Cereal Litigant

Ladies and gentlemen, I give you the new stupidest person in the entire world,Janine Sugawara.

Over a 4 year period, Sugawara had been purchasing and enjoying “Cap’n Crunch with Crunchberries” cereal. However, when she discovered that Crunchberries were not an actual fruit, she was not amused, and you know what that means. Yup, lawsuit time!
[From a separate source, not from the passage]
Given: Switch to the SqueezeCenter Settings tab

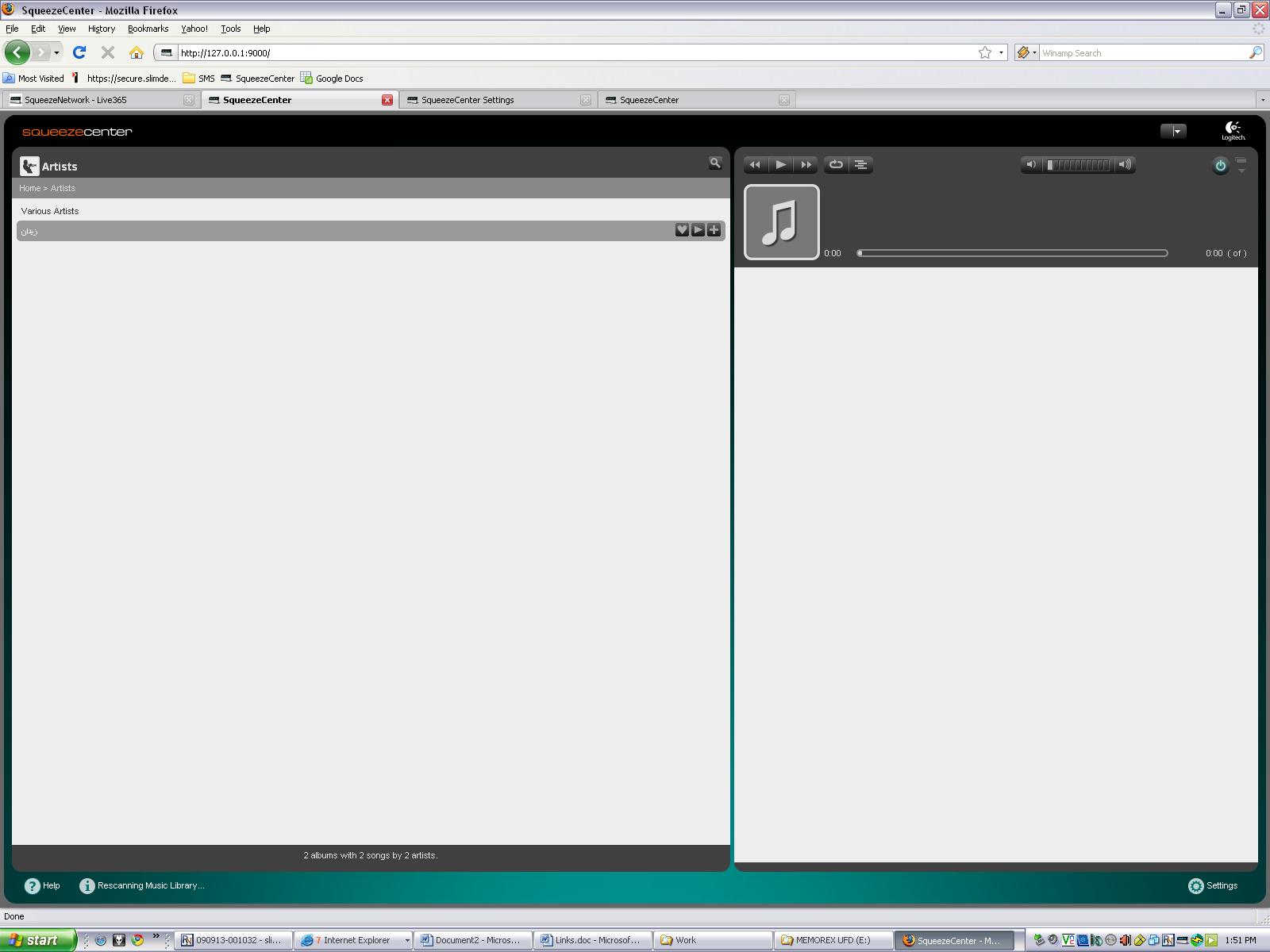Looking at the screenshot, I should [x=468, y=100].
She filed suit against the makers of the cereal on behalf of herself and the similarly intellectually impaired claiming that they were tricked into thinking that the cereal was a healthy option.
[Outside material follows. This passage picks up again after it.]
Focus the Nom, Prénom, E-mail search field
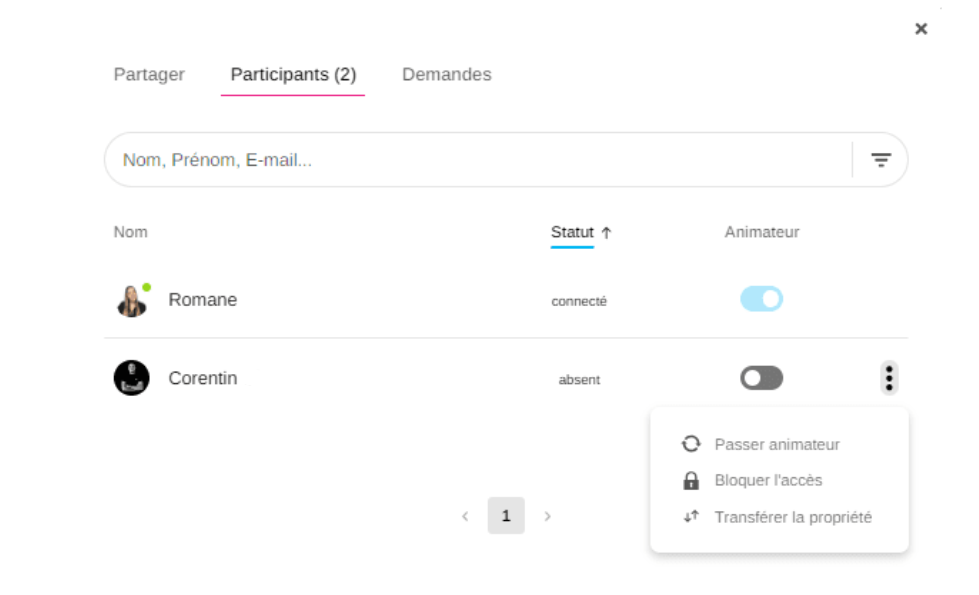 [470, 160]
According to the complaint, Sugawara and other consumers were misled not only by the use of the word “berries” in the name, but also by the front of the box, which features the product’s namesake, Cap’n Crunch, aggressively “thrusting a spoonful of ‘Crunchberries’ at the prospective buyer.”  Plaintiff claimed that this message was reinforced by other marketing representing the product as a “combination of Crunch biscuits and colorful red, purple, teal and green berries.”  Yet in actuality, the product contained “no berries of any kind.”  Plaintiff brought claims for fraud, breach of warranty, and our notorious and ever-popular California Unfair Competition Law and Consumer Legal Remedies Act.

Thankfully the story has a happy ending, as the suit was tossed out by Judge Morrison England, Jr., who quite rightly pointed out that any “reasonable consumer” could not be deceived into thinking she was buying something she wasn’t going to get.
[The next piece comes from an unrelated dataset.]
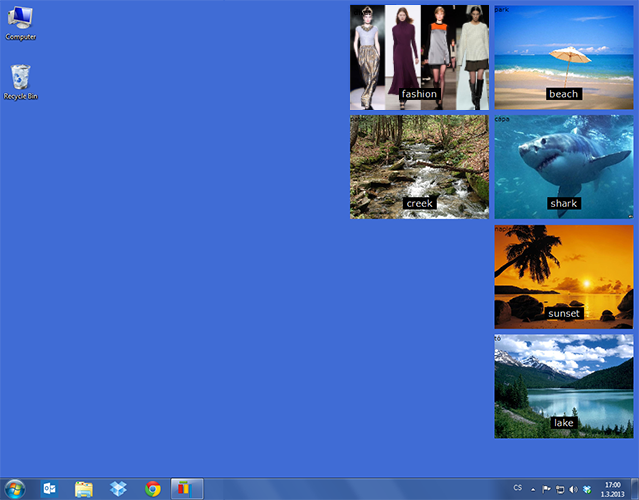This screenshot has height=500, width=639.
Task: Open the lake photo tile
Action: point(563,386)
In this case . . . while the challenged packaging contains the word “berries” it does so only in conjunction with the descriptive term “crunch.” This Court is not aware of, nor has Plaintiff alleged the existence of, any actual fruit referred to as a “crunchberry.” Furthermore, the “Crunchberries” depicted on the [box] are round, crunchy, brightly-colored cereal balls, and the [box] clearly states both that the Product contains “sweetened corn & oat cereal” and that the cereal is “enlarged to show texture.” Thus, a reasonable consumer would not be deceived into believing that the Product in the instant case contained a fruit that does not exist. . . . So far as this Court has been made aware, there is no such fruit growing in the wild or occurring naturally in any part of the world.

The judge went further, and in a move that positively warms my heart, decided not to allow the filing of an amended complaint.

In this case, . . .  it is simply impossible for Plaintiff to file an amended complaint stating a claim based upon these facts. The survival of the instant claim would require this Court to ignore all concepts of personal responsibility and common sense.  The Court has no intention of allowing that to happen.

Now and then, the legal system gets something right. Now if only we could get every lawyer who had a hand in this case disbarred, things would be perfect.